The Kid from Akron, as he still calls himself, is one of the biggest success stories in the history of sports — grew up with almost nothing, instantly found fame and fortune as a teenager thanks to an enormous Nike contract that he signed when he entered the league, now is a billionaire, the all-time scoring leader in NBA history and still going strong.

LeBron was a big, big, big deal in the U.S. in 2003.

Wembanyama is a big, big, big deal globally right now. That’s the difference.

Stories have been written about him in English, French and Spanish over the weekend. He speaks English just about perfectly, and now that he’s in San Antonio he wants to learn Spanish as well. If he plays for France in the Basketball World Cup this summer — something he wants to do, but time will tell if the Spurs are on board with that plan — he’ll be playing games in Indonesia and the Philippines.

And if he plays on that world stage, he will be getting as much attention as any player in the tournament. Same goes for when he plays at Summer League next month. And it’ll be the case when the NBA season opens; Denver will raise a banner and get championship rings on opening night, some free agents that’ll start agreeing to new deals in the next few days will be in new cities, but every storyline to start the season will have Wembanyama’s 7-foot-plus shadow looming somewhere around it as well.
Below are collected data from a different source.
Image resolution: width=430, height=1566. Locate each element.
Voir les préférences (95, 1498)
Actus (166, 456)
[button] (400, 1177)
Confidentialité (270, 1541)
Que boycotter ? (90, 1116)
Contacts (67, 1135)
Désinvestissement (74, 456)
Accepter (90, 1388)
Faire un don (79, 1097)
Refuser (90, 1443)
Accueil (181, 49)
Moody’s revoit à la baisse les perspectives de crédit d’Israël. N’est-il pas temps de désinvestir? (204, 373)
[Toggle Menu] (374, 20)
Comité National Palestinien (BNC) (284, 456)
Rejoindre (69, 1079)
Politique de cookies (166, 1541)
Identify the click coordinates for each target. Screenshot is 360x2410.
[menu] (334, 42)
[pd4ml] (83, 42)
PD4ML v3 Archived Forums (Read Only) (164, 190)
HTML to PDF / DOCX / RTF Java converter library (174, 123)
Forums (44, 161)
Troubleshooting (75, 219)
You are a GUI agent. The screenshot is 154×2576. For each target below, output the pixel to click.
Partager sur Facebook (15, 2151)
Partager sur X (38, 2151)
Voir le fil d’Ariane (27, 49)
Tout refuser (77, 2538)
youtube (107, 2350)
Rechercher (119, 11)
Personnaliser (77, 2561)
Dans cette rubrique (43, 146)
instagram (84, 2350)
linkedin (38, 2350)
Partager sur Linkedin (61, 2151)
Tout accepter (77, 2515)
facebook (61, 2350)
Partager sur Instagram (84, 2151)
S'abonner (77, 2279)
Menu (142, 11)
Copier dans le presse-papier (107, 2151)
“Because of all the hype, he’ll have a target on his back,” Spurs coach Gregg Popovich said. “So more than Os and Xs to begin with, we’ll be most interested in setting a framework in an environment where he’s comfortable, where he can be Victor. He’s not LeBron or Tim (Duncan) or Kobe (Bryant) or anybody else. He’s Victor and that’s who we want him to be.”

His presence just adds to the level of international stardom in the league right now.
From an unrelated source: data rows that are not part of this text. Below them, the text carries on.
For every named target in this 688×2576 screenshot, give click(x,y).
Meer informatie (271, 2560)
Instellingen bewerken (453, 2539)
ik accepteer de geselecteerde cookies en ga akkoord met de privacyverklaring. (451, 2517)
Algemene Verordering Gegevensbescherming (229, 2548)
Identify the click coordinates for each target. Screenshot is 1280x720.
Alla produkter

The reigning NBA Finals MVP is Denver’s Nikola Jokic of Serbia, the reigning league MVP and scoring champion is Philadelphia’s Joel Embiid of Cameroon, and the top three finishers in that MVP race this season were all international players — Embiid, Jokic and Greece’s Giannis Antetokounmpo of Milwaukee. That trio has combined for the last five MVP awards; Dallas’ Luka Doncic of Slovenia should be in the MVP mix for years to come as well.
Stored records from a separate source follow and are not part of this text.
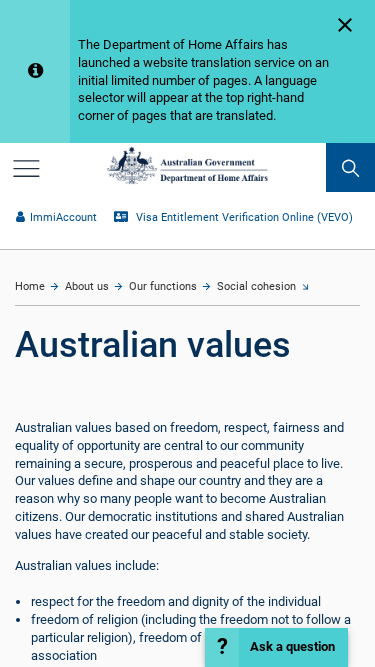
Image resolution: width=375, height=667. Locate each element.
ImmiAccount (63, 217)
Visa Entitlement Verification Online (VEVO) (242, 217)
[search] (350, 167)
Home (30, 286)
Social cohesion (256, 286)
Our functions (163, 286)
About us (87, 286)
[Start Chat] (276, 647)
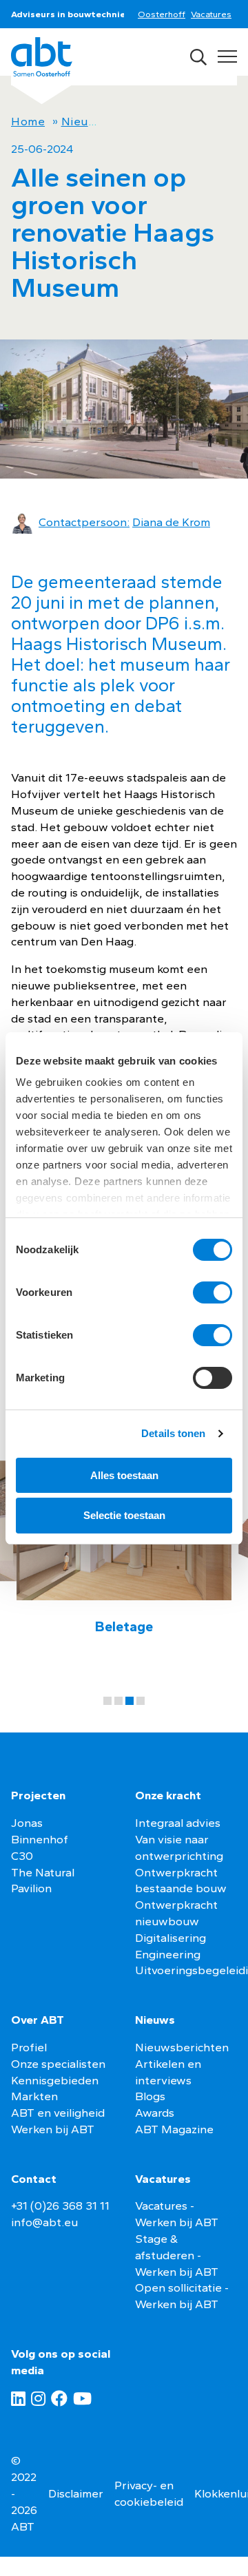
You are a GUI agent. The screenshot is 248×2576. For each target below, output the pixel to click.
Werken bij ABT (52, 2129)
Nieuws (82, 121)
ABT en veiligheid (58, 2112)
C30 (22, 1856)
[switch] (212, 1292)
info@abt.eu (44, 2222)
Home (28, 121)
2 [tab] (118, 1701)
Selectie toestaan (124, 1515)
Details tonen (173, 1433)
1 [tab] (107, 1701)
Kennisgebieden (55, 2080)
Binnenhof (39, 1839)
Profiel (29, 2047)
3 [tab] (129, 1701)
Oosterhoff (161, 14)
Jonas (27, 1823)
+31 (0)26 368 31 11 (60, 2205)
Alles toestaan (124, 1475)
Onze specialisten (58, 2064)
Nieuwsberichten (182, 2047)
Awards (154, 2112)
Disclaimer (75, 2493)
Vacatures (211, 14)
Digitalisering (170, 1938)
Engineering (167, 1954)
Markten (34, 2096)
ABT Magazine (174, 2129)
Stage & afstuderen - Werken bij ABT (176, 2255)
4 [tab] (140, 1701)
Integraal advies (177, 1823)
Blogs (150, 2096)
There’s even talk of a World vs. the U.S. format to the All-Star Game before long. That might be a heck of a challenge for the American side.

“We’re really seeing the ongoing continued growth of this league,” Commissioner Adam Silver said earlier this year. “I know David Stern, who unfortunately is no longer with us, but it was so much of his vision to turn this into the global game it’s become today. If he’s looking down on us, I know he’d be incredibly proud of those numbers.”

Stern would have loved Wembanyama.

The teenager — already being mentored by past Spurs great big men like Duncan and David Robinson, along with French Spurs Tony Parker and Boris Diaw — is worldly, mature, engaging, funny and somehow has stayed humble even with all the attention. His family shuns the spotlight. They want no part of the attention. Wembanyama’s parents are almost always around, but never meddling.

“To my family, it’s got to be weird sometimes,” Wembanyama said. “It’s got to be strange. There’s a lot of new stuff. But they’re really smart and grounded people. Whenever I need to find stability, I can go to them.”

He’s going to need those bits of normalcy. The challenge that awaits him is as tall as he is and the world is watching.